The Dow Jones Industrial Average (DJINDICES:^DJI) was down 0.5% at 2 p.m. EDT Tuesday as only a handful of the index's 30 components traded up.
Trading down 1%, General Electric (NYSE:GE) is in the bottom third of the blue-chip index's performers this fine Tuesday. The reasons why may not be blindingly obvious, so let's have a quick look at GE's bad day.
The company's own news feed is no help. It's packed with positive releases about wind power deals in Texas and Scotland, adding up to more than 300 megawatts of new wind tower sales. If that was the whole story, GE shares would be sailing smooth seas today, possibly trending upward a little bit on these large but not game-changing energy projects.
However, that's certainly not the whole story.
The first clue comes from who's doing even worse than General Electric. Goldman Sachs (NYSE:GS) was down 1.4% and JPMorgan Chase (NYSE:JPM) fell 1.1%, pointing to pressure on financial stocks. This makes sense because General Electric extracts 30% of its revenue and 37% of its operating segment profit from the GE Capital financial services division. In many ways, GE is a large bank in industrial clothing.
Following these bread crumbs, you'll find an alarming story at the Financial Times. "Bankers warn over rising US business lending," the newspaper headline warns. This looks like a direct strike at GE's corporate lending practices, so what's going on with these runaway business loans?
Anonymous banking industry sources say that business loans are on the rise, but for all the wrong reasons.
"The larger part of the usage in the market right now are loan refinancings where companies are paying dividends back out," said one unidentified banker. Another explained that it would be better to see these funds going into "new warehouses" and other capital investments rather than simply kicked back to shareholders. "You don't see the foundation, the real strong demand."
"It is loan growth, just not sustainable," according to a third banker.
If so, that's actually a double strike against GE Capital.

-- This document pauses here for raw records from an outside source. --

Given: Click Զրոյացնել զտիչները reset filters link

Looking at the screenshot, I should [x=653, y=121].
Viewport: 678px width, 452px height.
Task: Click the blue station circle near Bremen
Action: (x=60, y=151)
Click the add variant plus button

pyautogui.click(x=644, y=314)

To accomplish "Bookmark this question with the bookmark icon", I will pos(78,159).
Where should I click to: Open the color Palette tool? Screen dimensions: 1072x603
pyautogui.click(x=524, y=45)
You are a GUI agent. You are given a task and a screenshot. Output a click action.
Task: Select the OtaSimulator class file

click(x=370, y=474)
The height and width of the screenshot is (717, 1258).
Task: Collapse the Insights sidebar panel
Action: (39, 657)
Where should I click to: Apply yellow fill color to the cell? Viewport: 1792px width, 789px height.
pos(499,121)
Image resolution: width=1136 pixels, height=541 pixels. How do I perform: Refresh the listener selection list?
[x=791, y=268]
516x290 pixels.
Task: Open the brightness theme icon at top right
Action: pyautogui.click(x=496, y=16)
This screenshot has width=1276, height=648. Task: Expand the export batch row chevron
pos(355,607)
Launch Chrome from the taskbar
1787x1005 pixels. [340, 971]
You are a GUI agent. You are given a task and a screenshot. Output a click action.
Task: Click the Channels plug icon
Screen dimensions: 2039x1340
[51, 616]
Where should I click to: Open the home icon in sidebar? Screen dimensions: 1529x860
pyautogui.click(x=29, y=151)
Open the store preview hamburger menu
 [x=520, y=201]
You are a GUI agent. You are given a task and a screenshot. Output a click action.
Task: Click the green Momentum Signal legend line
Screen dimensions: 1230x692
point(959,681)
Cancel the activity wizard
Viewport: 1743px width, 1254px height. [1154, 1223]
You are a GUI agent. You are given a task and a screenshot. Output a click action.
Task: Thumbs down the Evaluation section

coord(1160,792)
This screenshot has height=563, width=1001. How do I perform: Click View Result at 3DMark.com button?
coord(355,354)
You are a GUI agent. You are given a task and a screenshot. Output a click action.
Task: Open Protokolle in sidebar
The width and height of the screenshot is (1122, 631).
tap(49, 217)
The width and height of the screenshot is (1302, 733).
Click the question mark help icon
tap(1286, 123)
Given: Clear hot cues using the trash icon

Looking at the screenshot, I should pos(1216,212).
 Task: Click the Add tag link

JPMorgan and Goldman issue plenty of these corporate loans, but GE Capital isn't far behind. If the Financial Times' sources are correct, GE is putting $3.6 billion of commercial lending revenue at risk every quarter by participating in a weak market.
Moreover, GE likes to provide seed money for actual infrastructure investments. If GE Capital's loans aren't supporting the purchase of more GE products, then what's the point?
From this dual-threat perspective, GE's decline makes sense. However, there's one more plot twist to this story.
Given GE Capital's role in the industrial conglomerate, one would hope that the banking arm sticks to its guns. If GE Capital goes out of its way to focus on capital investment projects rather than the (allegedly more popular) general-purpose funding market, then the company sidesteps this particular problem.
The company is set to report second-quarter results next week. Keep an eye on that report, as it gives management a chance to clear up the corporate lending threat. Look for signs of tight integration with GE's industrial operations. This is one of those times when chasing easy revenue could be bad for the long-term bottom line.